*Exercise requirements*. Copy each of the following records word for word, keeping every line as it appears.

===== Stored data =====

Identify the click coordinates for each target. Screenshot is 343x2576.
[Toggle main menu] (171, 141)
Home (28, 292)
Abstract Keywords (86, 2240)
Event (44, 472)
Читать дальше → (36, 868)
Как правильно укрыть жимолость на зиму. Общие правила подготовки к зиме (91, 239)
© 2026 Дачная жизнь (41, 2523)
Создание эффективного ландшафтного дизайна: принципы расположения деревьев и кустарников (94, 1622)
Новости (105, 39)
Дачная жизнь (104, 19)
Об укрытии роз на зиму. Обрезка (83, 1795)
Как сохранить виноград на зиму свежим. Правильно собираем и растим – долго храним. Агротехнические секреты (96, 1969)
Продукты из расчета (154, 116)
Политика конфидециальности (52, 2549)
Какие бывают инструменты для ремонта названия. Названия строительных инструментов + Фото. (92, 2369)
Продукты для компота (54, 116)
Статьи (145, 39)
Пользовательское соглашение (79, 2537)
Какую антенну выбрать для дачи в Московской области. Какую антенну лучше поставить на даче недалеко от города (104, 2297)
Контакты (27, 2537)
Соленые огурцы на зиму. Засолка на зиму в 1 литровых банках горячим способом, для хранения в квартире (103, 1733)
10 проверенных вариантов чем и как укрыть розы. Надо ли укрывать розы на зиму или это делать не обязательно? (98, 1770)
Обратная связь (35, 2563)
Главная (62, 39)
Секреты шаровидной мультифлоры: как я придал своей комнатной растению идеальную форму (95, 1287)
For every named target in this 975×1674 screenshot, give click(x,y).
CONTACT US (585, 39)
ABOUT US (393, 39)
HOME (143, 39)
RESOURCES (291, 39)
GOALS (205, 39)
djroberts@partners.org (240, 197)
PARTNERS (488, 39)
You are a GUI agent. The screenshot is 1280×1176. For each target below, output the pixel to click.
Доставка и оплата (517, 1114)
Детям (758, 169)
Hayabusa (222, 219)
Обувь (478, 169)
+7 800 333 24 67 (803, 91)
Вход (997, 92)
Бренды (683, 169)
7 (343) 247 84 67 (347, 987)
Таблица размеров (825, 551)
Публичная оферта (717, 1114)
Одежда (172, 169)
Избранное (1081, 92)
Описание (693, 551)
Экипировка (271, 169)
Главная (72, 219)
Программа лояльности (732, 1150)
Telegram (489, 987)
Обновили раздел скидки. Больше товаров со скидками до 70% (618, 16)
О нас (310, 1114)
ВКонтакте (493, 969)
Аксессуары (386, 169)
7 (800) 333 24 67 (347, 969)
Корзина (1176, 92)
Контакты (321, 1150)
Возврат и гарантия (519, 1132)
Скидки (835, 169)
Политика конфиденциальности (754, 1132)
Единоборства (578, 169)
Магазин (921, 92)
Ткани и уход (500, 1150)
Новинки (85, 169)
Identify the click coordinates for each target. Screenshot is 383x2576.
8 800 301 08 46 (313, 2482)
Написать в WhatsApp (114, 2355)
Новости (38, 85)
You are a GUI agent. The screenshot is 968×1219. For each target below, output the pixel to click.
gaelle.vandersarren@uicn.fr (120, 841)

=====

*Complete output*.
Identify the click coordinates for each target. Screenshot is 343x2576.
[Toggle main menu] (171, 141)
Home (28, 292)
Abstract Keywords (86, 2240)
Event (44, 472)
Читать дальше → (36, 868)
Как правильно укрыть жимолость на зиму. Общие правила подготовки к зиме (91, 239)
© 2026 Дачная жизнь (41, 2523)
Создание эффективного ландшафтного дизайна: принципы расположения деревьев и кустарников (94, 1622)
Новости (105, 39)
Дачная жизнь (104, 19)
Об укрытии роз на зиму. Обрезка (83, 1795)
Как сохранить виноград на зиму свежим. Правильно собираем и растим – долго храним. Агротехнические секреты (96, 1969)
Продукты из расчета (154, 116)
Политика конфидециальности (52, 2549)
Какие бывают инструменты для ремонта названия. Названия строительных инструментов + Фото. (92, 2369)
Продукты для компота (54, 116)
Статьи (145, 39)
Пользовательское соглашение (79, 2537)
Какую антенну выбрать для дачи в Московской области. Какую антенну лучше поставить на даче недалеко от города (104, 2297)
Контакты (27, 2537)
Соленые огурцы на зиму. Засолка на зиму в 1 литровых банках горячим способом, для хранения в квартире (103, 1733)
10 проверенных вариантов чем и как укрыть розы. Надо ли укрывать розы на зиму или это делать не обязательно? (98, 1770)
Обратная связь (35, 2563)
Главная (62, 39)
Секреты шаровидной мультифлоры: как я придал своей комнатной растению идеальную форму (95, 1287)
For every named target in this 975×1674 screenshot, give click(x,y).
CONTACT US (585, 39)
ABOUT US (393, 39)
HOME (143, 39)
RESOURCES (291, 39)
GOALS (205, 39)
djroberts@partners.org (240, 197)
PARTNERS (488, 39)
You are a GUI agent. The screenshot is 1280×1176. For each target below, output the pixel to click.
Доставка и оплата (517, 1114)
Детям (758, 169)
Hayabusa (222, 219)
Обувь (478, 169)
+7 800 333 24 67 (803, 91)
Вход (997, 92)
Бренды (683, 169)
7 (343) 247 84 67 (347, 987)
Таблица размеров (825, 551)
Публичная оферта (717, 1114)
Одежда (172, 169)
Избранное (1081, 92)
Описание (693, 551)
Экипировка (271, 169)
Главная (72, 219)
Программа лояльности (732, 1150)
Telegram (489, 987)
Обновили раздел скидки. Больше товаров со скидками до 70% (618, 16)
О нас (310, 1114)
ВКонтакте (493, 969)
Аксессуары (386, 169)
7 (800) 333 24 67 (347, 969)
Корзина (1176, 92)
Контакты (321, 1150)
Возврат и гарантия (519, 1132)
Скидки (835, 169)
Политика конфиденциальности (754, 1132)
Единоборства (578, 169)
Магазин (921, 92)
Ткани и уход (500, 1150)
Новинки (85, 169)
Identify the click coordinates for each target. Screenshot is 383x2576.
8 800 301 08 46 (313, 2482)
Написать в WhatsApp (114, 2355)
Новости (38, 85)
You are a GUI agent. The screenshot is 968×1219. For each target below, output the pixel to click.
gaelle.vandersarren@uicn.fr (120, 841)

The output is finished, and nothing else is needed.